'This is our biggest market': Ethiopian Airlines guns for Asia with new Chinese crew

'90% of passengers flying to China don't speak English', the carrier's chief executive officer says, as Beijing sees Africa as a source of resources.

AFRICA’S flourishing Ethiopian Airlines is clear—the future lies in Asia and it plans to hit that point home by putting Chinese crew members on all flights to China as of next month.

“Asia and particularly China is our focus. This is our biggest market,” CEO Tewolde Gebremariam told news agency AFP.

The Addis Ababa-based company already has flights to Beijing, Shanghai, Hong Kong and Guangzhou.

Now the airline is training Chinese crews for its China-bound flights, because “90% of passengers flying to China don’t speak English”.

“They don’t understand the safety instructions,” Gebremariam said, adding that they needed teams that speak their language and “understand their culture”.

Some 30 young Chinese recruits are completing their training at the Ethiopian Airlines aviation academy.

“I chose Ethiopian Airlines because I want an international experience,” said He Xupeng, who left a Chinese company back home to join the African air carrier.

Struggling regional rival Kenya Airways, also uses Chinese crew on its China destinations. However, the airline just had a year to forget, making a loss of $257 million (Ksh25.7 billion), the biggest ever in Kenya’s corporate history. Ethiopian’s profit for the year, meanwhile, was more than that of all African airlines combined. (READ: Airlines in Africa, and the tale of democracy: Kenya and South African carriers bleed, while Ethiopian flies high).

China has invested heavily in major construction projects in Africa, one of the latest being sub-Saharan Africa’s first modern tramway, a $475-million scheme largely funded by China’s Exim bank that opened last month in the Ethiopian capital.

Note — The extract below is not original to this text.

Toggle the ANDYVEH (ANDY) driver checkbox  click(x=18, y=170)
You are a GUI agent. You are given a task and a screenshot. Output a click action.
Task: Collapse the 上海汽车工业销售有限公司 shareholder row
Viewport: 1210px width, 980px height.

READ: Sub-Saharan Africa’s first light rail system starts operations—you guessed it, in Ethiopia

Beijing sees Africa as a key source of natural resources and raw materials and even built the $200 million African Union headquarters in Addis Ababa in 2012 as a gift expressing “friendship to the African people”.

Because of China’s ever-expanding investments across the continent, the Chinese community has grown steadily in Africa, as has the market for flights to and from Asia.

At the Ethiopian Airlines training centre, Africa’s sole centre to boast a Boeing 787 simulator, there are pilots, technicians and flight crew of 49 nationalities.

Come a long way
The country has come a long way from the global headlines generated by Ethiopia’s 1984 famine, experiencing near-double-digit economic growth and huge infrastructure investment that have made it one of Africa’s top-performing economies and a magnet for foreign investment.

Ethiopian now boasts the largest fleet in Africa, with 77 aircraft. It has grown rapidly, acquiring 32 new planes since 2010.

With six million passengers in 2014, it aims to surpass other major African airlines such as EgyptAir and South African Airways—which count seven million passengers.

Gebremariam said he wants to make Ethiopian Airlines the primary carrier between Africa and Asia.

“We’re the best point of entry for the continent,” Gebremariam said. “Addis is situated at the junction point between the emerging economies of Africa and Asia.”

In addition to its 91 international destinations, the company hopes to add Jakarta and Ho Chi Minh City in the next year. It also wants Yaounde on its list of destinations in Africa.

“Today, 80 percent of air traffic in Africa is controlled by non-African companies,” Ethiopian’s chief executive said.